◆ **What you should do**
Before copying, set aside the pictures; then restate exactly the lines from the one with "You are a computer-use" through the last line of the records.
BEGIN Records for processing
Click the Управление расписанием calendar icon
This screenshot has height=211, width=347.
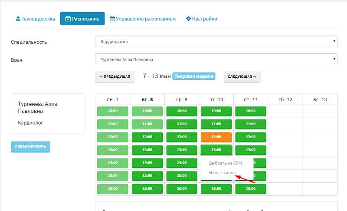[112, 19]
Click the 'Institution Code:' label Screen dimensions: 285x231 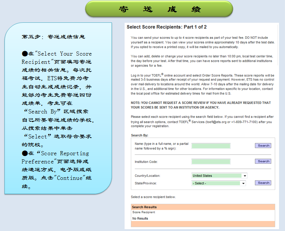point(146,162)
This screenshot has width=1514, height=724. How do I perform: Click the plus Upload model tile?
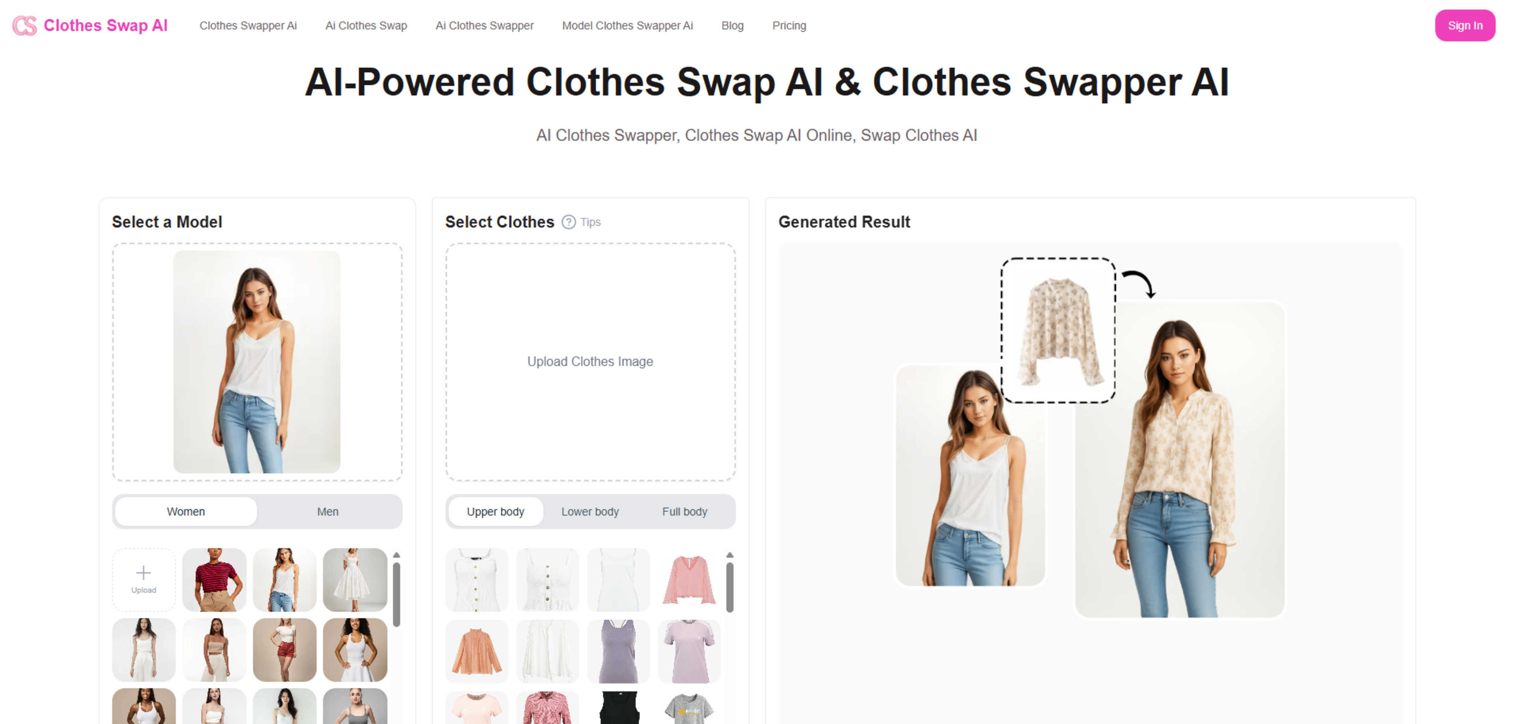point(143,579)
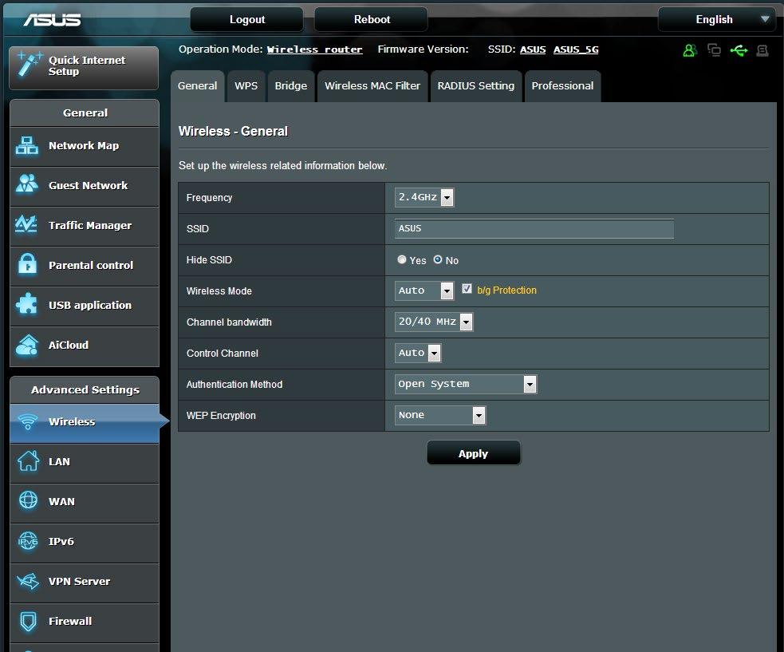Image resolution: width=784 pixels, height=652 pixels.
Task: Click the USB application puzzle icon
Action: [26, 304]
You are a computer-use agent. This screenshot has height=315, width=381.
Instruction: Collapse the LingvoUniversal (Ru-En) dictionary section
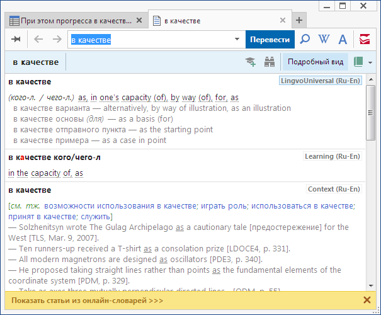321,81
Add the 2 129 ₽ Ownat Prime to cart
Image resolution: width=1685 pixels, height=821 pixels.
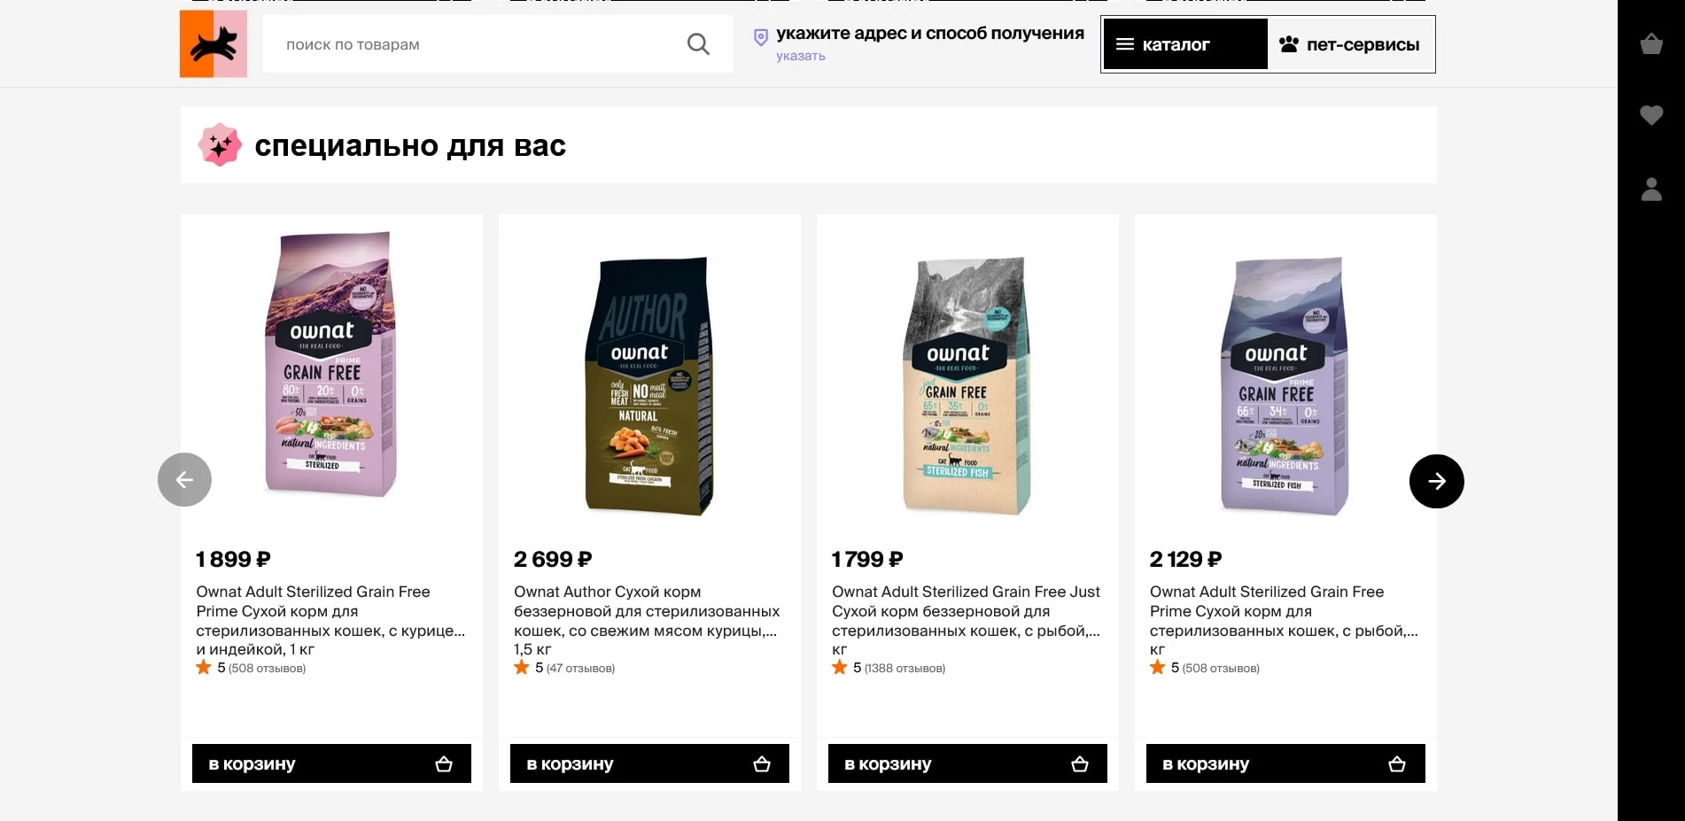[1285, 763]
END Records for processing
◆ **Solution for this task**
You are a computer-use agent. This screenshot has height=315, width=381.
Instruction: Collapse the LingvoUniversal (Ru-En) dictionary section
321,81
Add the 2 129 ₽ Ownat Prime to cart
Image resolution: width=1685 pixels, height=821 pixels.
[1285, 763]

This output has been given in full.